◆ **Information shown**:
::::::::

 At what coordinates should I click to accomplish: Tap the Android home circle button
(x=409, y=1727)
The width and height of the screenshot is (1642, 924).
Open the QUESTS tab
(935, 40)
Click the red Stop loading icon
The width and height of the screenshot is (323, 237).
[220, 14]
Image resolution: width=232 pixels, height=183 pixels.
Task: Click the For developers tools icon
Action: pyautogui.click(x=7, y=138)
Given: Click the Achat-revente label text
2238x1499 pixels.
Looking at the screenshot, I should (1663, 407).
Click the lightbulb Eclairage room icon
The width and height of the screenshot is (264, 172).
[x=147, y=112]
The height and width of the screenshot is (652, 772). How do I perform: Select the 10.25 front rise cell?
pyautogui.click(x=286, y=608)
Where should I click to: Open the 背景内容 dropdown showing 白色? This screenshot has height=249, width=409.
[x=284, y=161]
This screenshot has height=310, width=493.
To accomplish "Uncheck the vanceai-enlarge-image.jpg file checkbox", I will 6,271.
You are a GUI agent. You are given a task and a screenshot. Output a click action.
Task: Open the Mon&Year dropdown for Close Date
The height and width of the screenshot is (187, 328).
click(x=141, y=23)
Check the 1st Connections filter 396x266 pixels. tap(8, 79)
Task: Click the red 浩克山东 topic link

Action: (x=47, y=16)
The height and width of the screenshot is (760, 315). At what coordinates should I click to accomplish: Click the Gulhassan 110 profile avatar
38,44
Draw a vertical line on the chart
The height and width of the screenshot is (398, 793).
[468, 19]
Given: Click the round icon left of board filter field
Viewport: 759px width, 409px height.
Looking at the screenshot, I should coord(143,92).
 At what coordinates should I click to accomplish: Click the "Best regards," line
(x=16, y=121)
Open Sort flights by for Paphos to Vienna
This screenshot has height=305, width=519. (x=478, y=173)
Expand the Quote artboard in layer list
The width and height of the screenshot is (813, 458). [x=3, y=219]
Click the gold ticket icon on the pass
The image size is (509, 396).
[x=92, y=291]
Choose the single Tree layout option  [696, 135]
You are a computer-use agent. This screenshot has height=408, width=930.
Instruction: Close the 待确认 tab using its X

::::::::

◆ **Action item**: Return the lines above precisely as they appear, beginning at the first line and ending at the line with "The width and height of the screenshot is (1642, 924).", and nothing after it.

◆ **Exercise output**:
 At what coordinates should I click to accomplish: Tap the Android home circle button
(x=409, y=1727)
The width and height of the screenshot is (1642, 924).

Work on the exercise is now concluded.